Alors que cela faisait plusieurs semaines que Manuel Valls menait une campagne médiatique, et militait en coulisses, pour convaincre François Hollande de ne pas se représenter, le Premier ministre a désormais la lourde tâche de rassembler son camp, et de défendre le bilan du quinquennat, qui est également le sien. Et pour l’ambitieux, rien n’est gagné. Première étape : remporter la primaire face aux autres candidats de gauche…

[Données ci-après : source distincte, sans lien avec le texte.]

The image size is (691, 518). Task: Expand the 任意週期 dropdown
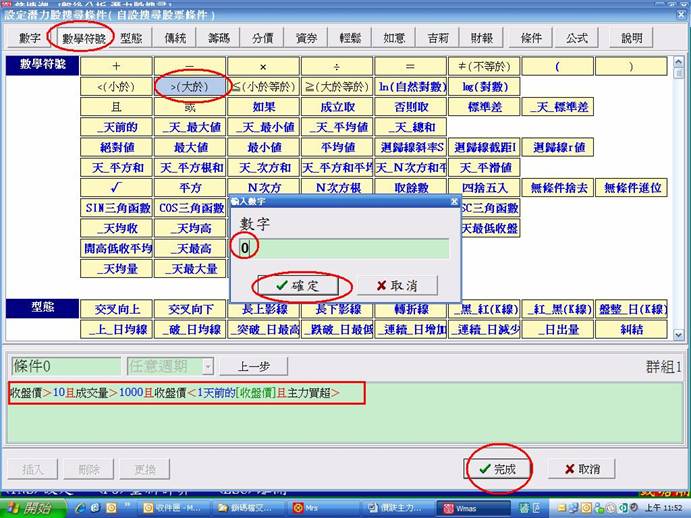pyautogui.click(x=207, y=367)
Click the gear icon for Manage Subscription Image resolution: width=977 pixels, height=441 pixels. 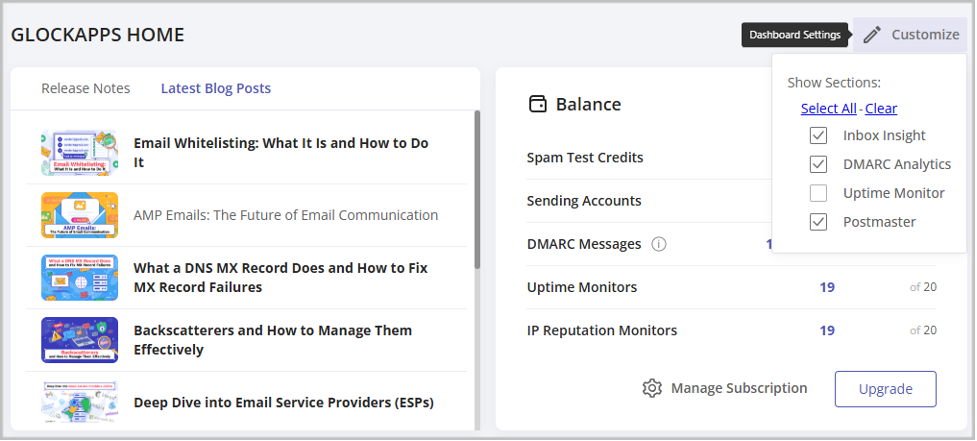pos(652,388)
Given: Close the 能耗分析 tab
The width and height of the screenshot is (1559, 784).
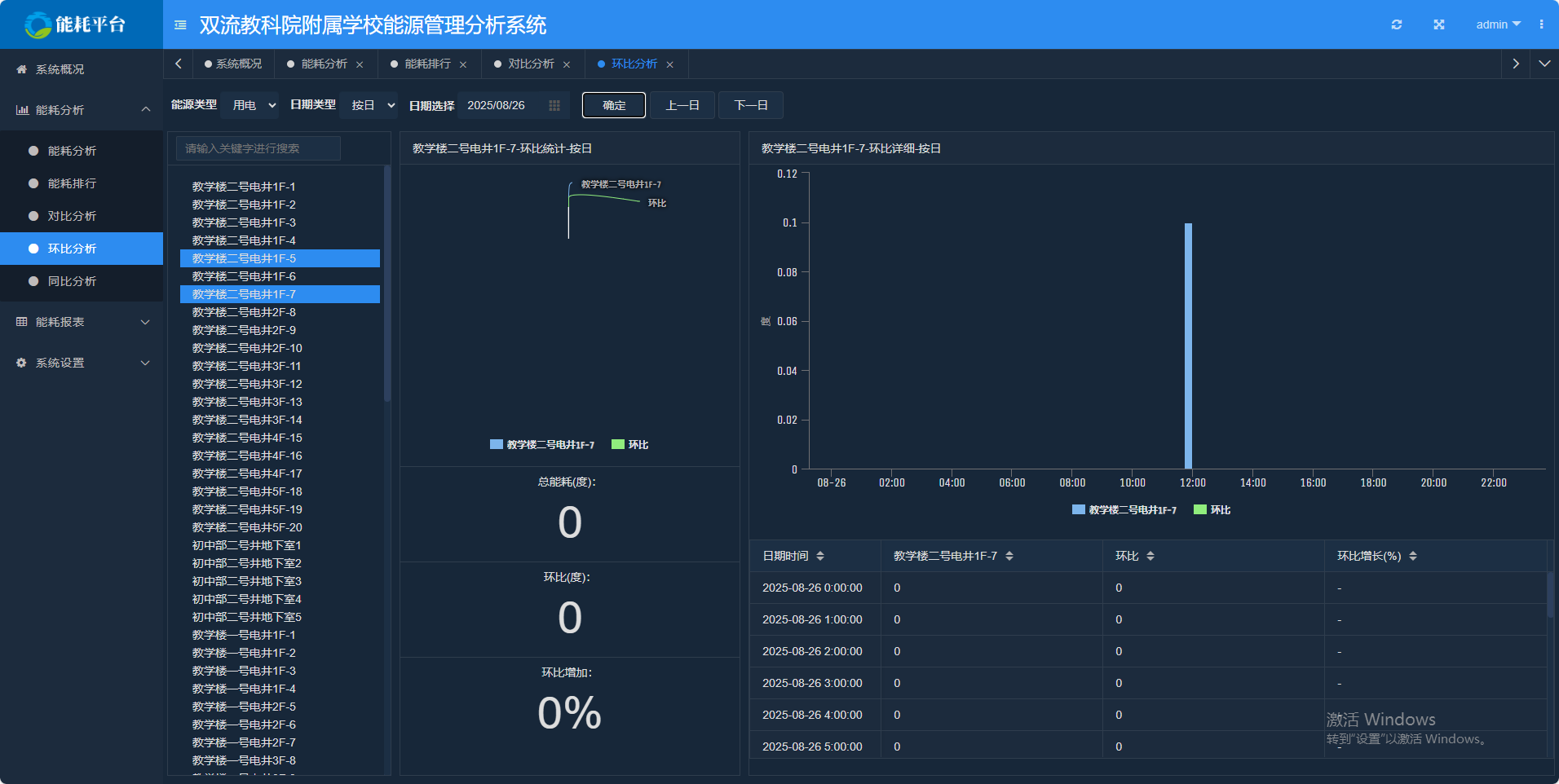Looking at the screenshot, I should coord(360,64).
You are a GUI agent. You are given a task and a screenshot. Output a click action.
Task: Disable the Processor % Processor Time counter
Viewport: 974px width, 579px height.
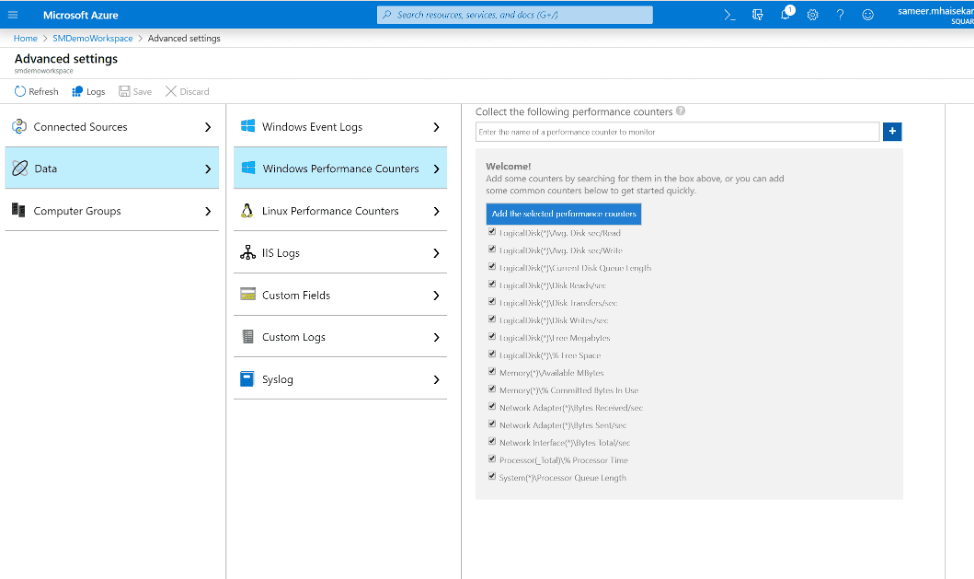coord(491,459)
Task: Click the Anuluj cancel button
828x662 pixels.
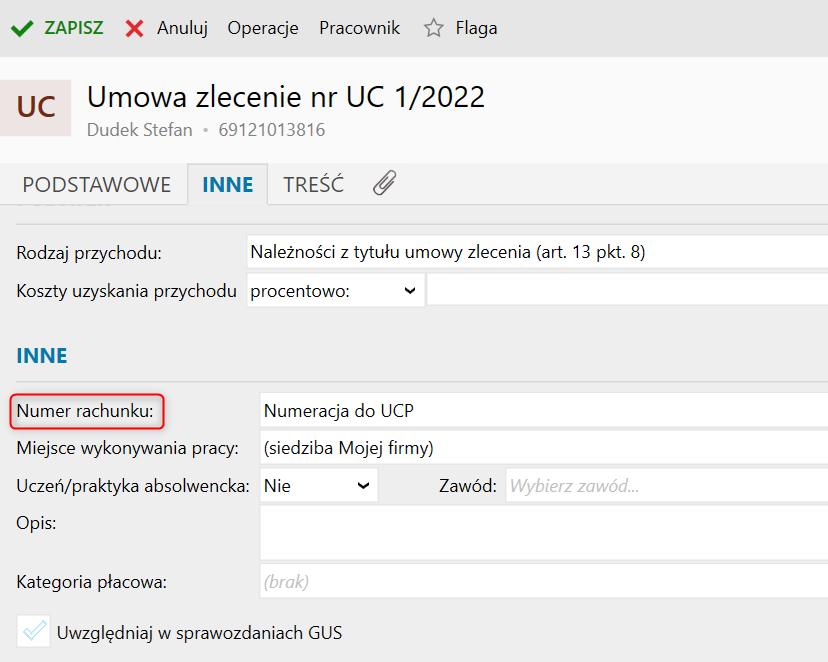Action: coord(182,28)
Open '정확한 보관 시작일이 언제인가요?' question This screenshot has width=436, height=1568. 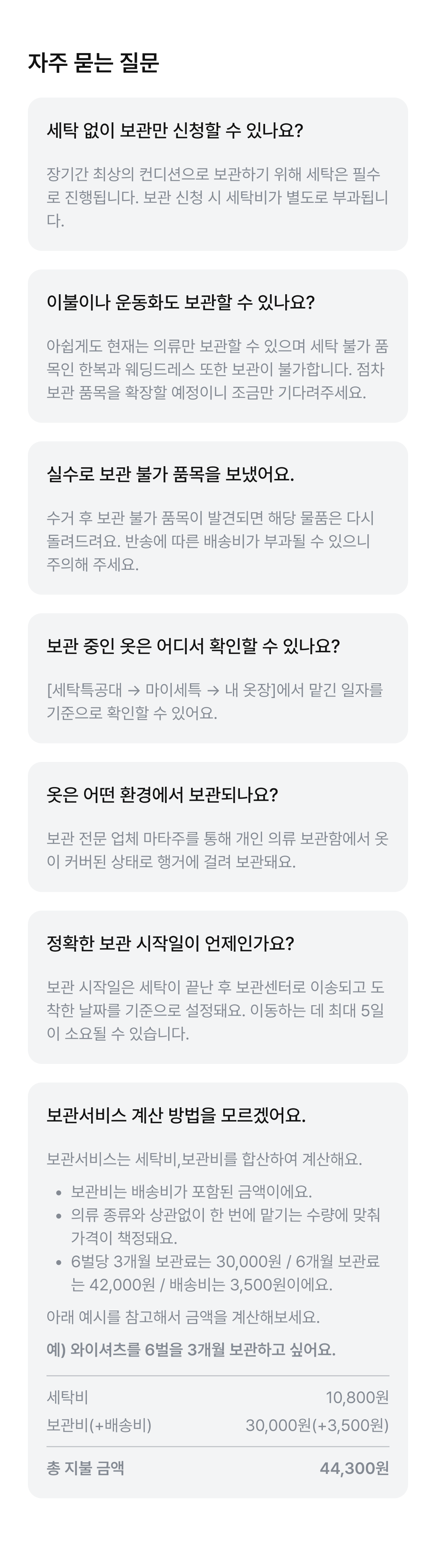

« La voie est enfin dégagée pour l’Elysée ! », savoure en ce jeudi soir un proche du Premier ministre. Car la présidence de la République, Manuel Valls y pense depuis longtemps. Déjà en 2011, il se présentait à la primaire citoyenne du PS. Son résultat, modeste, l’amena à être qualifié par ses ennemis de « Monsieur 5 % ». En se présentant, il mit toutefois un pied dans l’aventure présidentielle. Déjà, en poste comme conseiller à la communication de Lionel Jospin entre 1997 et 2002, il put se familiariser avec le fonctionnement de l’Etat au plus haut niveau. Son destin, pense-t-il dès cette époque, passe forcément par les palais de la République. Et, bien sûr, l’Elysée.

Discours post attentats

Pourtant, quand il devient Premier ministre à son tour en 2014 pour remplacer le soldat Ayrault bien mal en point, il décide très tôt de rabattre ses ambitions au rayon du passé. Du moins, en apparence. Son équipe de fidèles grognards qui le suit depuis une dizaine d’années, depuis qu’il a conquis la mairie d’Evry, fait tout pour expliquer que « les relations avec le PR sont excellentes », que « Manuel Valls a le sens de l’Etat », qu’il sera « loyal jusqu’au bout ». Mais devant les difficultés d’Hollande, Valls ne peut s’empêcher de se laisser prendre au jeu. « En réalité, Manuel est en mouvement depuis bien longtemps. Il a eu véritablement un déclic avec son discours sur la République post-attentats du 7 janvier à l’Assemblée Nationale, estime l’un de ses soutiens. Il s’est dit à ce moment là “pourquoi pas moi ?”. Il se mettait d’égal à égal avec Hollande ». Un discours qui sera d’ailleurs publié sous la forme d’un petit livre. Manière supplémentaire de présidentialiser dans les roues d’un Président bien en peine.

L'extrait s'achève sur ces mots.